After establishing one of the first official RPS programs over a decade ago, Connecticut is renewing the hopes of homeowners seeking a solution to install panels on their roofs. After observing developments in rebate programs and markets for PV installations, manufacturing and SRECs, Connecticut lawmakers and the Board of Directors of the Clean Energy Finance and Investment Authority (CEFIA) have adapted their support for solar deployment very craftily. New Jersey is suffering an oversupply in its SREC market. Massachusetts has a strong SREC market but has received criticism for overly generous rebate programs (which have since been scaled back somewhat). Pennsylvania has both an oversupplied SREC market trading around $30/SREC and a dried-up rebate fund. (All these, by the way, are great problems to have from the perspective of a solar advocate, but less so for a homeowner trying to get some help putting panels on the roof!)

Then there’s Connecticut pitted between these three states. Here are a few highlights of the proposals the CEFIA will vote to approve funding for next Tuesday:

  • 30 MW of residential PV installed by 2022
  • upfront rebates for purchased systems
  • performance-based incentives for leased systems
  • 10-year budget of $90-100 million

Here’s why these highlights are part of a great strategy to boost residential solar in the Constitution State. First, most SREC markets do not distinguish between an SREC from a multi-MW solar farm and a small 4 kW residential PV generator. Even with aggregators like SRECTrade that give the little guys a fighting chance to monetize SRECs at a fair price in the open market, there is still the problem of large-scale installations taking a big bite out of the market at the expense of you, the residential PV system owner (or lessee). Connecticut gets around that dilemma with a 30 MW target for residential solar. This ensures there will be an incentive to attract market players that specialize in such installations. As a comparison, Massachusetts in total (including large solar projects) has installed a little over 50 MW in just over 2 years. In other words, it’s a reasonable and very doable starting point to support residential solar installations.

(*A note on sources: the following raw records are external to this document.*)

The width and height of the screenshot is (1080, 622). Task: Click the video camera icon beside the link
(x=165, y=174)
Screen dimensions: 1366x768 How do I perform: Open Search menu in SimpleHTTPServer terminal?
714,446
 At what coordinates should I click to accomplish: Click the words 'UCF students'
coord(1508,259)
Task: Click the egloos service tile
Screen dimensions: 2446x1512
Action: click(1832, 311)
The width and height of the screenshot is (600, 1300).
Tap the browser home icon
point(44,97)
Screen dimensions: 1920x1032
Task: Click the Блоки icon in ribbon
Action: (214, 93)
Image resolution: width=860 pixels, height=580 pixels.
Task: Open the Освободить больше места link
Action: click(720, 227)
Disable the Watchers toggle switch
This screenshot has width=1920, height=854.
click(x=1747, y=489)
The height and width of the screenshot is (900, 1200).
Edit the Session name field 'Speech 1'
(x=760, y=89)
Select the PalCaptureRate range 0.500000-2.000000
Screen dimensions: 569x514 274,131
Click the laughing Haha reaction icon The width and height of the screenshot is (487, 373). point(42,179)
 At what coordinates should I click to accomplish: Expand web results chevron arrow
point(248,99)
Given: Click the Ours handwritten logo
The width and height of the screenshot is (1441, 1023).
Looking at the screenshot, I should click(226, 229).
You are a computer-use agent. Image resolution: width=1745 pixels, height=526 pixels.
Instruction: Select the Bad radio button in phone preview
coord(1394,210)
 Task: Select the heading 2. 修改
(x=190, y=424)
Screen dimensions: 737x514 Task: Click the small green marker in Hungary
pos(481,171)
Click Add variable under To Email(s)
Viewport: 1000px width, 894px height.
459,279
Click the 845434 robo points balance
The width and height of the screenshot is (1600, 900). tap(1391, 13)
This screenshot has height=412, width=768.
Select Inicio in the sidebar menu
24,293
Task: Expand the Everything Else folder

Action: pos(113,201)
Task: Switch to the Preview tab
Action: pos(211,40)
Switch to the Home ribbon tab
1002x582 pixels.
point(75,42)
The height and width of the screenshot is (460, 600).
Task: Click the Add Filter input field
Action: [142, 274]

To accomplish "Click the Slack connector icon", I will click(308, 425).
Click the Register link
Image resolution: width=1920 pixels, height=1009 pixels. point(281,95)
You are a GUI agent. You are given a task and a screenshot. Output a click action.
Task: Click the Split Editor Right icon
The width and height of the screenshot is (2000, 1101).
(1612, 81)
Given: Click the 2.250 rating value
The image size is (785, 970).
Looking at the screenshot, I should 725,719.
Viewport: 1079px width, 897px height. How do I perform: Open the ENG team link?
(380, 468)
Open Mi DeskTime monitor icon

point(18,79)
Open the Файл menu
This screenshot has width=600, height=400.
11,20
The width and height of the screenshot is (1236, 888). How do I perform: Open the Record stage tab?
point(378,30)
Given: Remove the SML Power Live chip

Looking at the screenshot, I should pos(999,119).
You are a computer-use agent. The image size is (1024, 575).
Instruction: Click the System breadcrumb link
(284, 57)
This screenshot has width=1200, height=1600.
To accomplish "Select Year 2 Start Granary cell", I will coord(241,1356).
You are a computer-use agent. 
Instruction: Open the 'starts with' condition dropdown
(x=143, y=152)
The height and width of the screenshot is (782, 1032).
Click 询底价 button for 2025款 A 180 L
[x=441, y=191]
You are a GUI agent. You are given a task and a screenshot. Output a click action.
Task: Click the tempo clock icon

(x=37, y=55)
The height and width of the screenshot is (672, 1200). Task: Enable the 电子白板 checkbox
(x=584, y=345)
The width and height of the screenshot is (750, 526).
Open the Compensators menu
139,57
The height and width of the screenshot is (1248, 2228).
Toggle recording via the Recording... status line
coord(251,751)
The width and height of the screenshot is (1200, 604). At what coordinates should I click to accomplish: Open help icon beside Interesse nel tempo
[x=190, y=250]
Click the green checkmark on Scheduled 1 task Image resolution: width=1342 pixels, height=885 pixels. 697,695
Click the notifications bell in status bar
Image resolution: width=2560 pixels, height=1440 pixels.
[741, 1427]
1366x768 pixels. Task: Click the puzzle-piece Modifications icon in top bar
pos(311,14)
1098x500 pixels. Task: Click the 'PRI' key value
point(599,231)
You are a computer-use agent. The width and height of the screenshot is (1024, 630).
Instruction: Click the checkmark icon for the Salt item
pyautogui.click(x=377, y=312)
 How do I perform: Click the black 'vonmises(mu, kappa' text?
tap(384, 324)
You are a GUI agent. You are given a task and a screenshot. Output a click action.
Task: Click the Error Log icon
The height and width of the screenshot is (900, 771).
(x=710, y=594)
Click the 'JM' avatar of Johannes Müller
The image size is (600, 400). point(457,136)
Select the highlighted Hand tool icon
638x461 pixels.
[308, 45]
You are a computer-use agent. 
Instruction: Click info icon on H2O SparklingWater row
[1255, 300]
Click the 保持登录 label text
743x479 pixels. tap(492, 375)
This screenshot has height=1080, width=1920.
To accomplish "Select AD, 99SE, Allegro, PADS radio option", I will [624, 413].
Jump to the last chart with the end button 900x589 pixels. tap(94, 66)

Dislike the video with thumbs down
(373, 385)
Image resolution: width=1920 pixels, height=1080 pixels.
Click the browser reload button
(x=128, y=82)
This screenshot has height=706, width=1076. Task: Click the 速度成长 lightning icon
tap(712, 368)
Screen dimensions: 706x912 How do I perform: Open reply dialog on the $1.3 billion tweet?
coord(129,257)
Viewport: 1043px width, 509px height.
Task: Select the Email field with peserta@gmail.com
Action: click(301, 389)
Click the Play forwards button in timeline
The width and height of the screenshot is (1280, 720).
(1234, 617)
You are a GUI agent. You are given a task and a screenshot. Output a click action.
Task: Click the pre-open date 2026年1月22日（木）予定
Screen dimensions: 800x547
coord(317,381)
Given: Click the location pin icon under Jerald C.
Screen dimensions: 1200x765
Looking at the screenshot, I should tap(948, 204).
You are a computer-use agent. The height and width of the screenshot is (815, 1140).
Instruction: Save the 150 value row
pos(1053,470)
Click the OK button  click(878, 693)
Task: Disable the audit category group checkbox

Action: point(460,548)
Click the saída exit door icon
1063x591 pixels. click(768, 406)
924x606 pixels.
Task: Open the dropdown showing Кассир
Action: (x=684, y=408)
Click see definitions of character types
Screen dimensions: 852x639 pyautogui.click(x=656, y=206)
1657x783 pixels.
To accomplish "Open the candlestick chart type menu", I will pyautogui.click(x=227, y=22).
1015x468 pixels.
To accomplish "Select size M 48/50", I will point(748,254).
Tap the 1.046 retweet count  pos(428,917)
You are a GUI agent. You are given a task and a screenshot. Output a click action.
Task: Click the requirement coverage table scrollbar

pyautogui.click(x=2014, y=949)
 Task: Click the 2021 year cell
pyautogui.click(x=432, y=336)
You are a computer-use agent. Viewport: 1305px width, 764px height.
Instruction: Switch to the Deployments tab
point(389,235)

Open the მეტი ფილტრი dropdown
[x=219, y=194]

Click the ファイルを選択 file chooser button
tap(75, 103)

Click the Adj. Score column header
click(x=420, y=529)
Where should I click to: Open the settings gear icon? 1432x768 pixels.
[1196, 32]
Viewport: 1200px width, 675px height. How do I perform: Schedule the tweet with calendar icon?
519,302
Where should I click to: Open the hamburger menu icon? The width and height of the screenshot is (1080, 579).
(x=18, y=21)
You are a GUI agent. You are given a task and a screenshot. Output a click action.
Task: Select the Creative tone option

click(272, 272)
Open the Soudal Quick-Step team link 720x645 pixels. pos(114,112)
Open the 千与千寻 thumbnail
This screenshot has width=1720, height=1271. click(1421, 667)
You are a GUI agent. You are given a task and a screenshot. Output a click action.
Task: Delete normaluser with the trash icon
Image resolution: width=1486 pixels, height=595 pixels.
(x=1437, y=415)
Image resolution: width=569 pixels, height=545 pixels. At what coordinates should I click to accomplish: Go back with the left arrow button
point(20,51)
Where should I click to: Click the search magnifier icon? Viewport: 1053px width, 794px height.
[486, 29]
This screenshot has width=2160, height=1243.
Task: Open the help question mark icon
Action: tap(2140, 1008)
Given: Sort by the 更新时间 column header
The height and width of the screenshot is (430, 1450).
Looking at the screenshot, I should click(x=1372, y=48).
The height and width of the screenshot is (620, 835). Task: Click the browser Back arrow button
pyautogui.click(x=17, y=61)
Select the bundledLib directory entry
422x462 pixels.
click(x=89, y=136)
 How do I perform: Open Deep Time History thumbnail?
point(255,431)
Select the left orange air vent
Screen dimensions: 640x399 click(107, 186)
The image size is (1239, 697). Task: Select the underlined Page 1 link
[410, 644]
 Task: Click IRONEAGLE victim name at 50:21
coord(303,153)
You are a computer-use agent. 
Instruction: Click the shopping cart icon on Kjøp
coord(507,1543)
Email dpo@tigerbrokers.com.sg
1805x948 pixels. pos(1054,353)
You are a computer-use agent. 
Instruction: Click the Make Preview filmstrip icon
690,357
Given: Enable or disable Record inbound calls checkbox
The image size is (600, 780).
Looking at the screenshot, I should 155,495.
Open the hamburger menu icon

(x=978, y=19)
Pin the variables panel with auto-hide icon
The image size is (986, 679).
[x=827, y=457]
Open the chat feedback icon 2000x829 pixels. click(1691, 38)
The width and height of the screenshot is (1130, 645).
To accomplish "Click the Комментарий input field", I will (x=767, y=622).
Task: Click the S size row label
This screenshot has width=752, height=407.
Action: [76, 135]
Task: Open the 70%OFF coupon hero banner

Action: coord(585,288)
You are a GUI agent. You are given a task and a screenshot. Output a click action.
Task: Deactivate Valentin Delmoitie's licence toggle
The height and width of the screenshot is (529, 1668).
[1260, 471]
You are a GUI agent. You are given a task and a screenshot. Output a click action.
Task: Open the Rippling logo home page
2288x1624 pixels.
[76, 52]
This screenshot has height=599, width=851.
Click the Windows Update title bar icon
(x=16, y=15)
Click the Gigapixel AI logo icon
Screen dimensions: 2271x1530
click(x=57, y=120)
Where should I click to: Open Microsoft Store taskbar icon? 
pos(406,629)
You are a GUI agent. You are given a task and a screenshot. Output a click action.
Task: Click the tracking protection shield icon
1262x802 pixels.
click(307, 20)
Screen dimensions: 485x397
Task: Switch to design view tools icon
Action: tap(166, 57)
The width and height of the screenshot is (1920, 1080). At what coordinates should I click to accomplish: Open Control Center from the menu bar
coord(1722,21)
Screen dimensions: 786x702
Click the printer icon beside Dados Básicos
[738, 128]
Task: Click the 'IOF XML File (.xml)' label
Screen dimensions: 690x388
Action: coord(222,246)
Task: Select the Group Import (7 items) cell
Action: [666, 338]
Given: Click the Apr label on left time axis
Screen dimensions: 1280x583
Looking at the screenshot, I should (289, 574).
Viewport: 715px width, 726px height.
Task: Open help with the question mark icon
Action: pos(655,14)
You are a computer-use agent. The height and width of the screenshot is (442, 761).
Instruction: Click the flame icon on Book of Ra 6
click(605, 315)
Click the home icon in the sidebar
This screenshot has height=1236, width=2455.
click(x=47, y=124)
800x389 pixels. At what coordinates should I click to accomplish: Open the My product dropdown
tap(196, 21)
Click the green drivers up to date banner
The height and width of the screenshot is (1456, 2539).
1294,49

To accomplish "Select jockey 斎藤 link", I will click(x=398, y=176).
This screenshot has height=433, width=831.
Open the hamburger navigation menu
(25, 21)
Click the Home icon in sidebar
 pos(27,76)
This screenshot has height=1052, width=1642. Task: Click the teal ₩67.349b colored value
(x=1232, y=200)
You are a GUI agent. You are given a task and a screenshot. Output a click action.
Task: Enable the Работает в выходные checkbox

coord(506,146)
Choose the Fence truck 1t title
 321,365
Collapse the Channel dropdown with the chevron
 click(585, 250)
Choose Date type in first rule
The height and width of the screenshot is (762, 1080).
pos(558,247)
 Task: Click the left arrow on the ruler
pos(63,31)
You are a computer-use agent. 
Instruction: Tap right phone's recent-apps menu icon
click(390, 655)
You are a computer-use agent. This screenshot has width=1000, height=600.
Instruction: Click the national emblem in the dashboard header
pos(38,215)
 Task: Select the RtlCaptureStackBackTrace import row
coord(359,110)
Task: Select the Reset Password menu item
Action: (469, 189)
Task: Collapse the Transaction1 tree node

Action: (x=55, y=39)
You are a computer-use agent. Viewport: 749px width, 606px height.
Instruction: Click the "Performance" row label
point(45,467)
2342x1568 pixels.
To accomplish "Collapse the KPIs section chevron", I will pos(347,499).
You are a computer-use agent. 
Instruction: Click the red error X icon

And speaking of large players coming to the market, SolarCity was the first, but certainly not the last, to set up shop in Connecticut. A leader in the solar leasing industry, SolarCity surely took note of the performance-based incentive included in the recent legislation. In recognizing the boom in solar leases, Connecticut decided to change the incentive structure so that in lieu of upfront rebates, systems can be rewarded by production of they lease the panels. Rather than making this incentive market-based, it’s instead a very solar lease-friendly, predictable rate and time period that can fit neatly into a 15- to 20- year lease agreement.

Lastly, the funding for the program aligns well with achieving its base goal of 30 MW of residential solar. With a quick back-of-the-envelope calculation, funds would still be available if all program applicants either leased or self-purchased their systems. By putting a cap on the timeline and rate of a performance-based incentive (at 6 years and $470/kWh) and a $15,000 maximum on the upfront rebate, the program puts necessary controls relative to its end targets. We’re excited to monitor the developments and post feedback on the latest program to boost residential solar!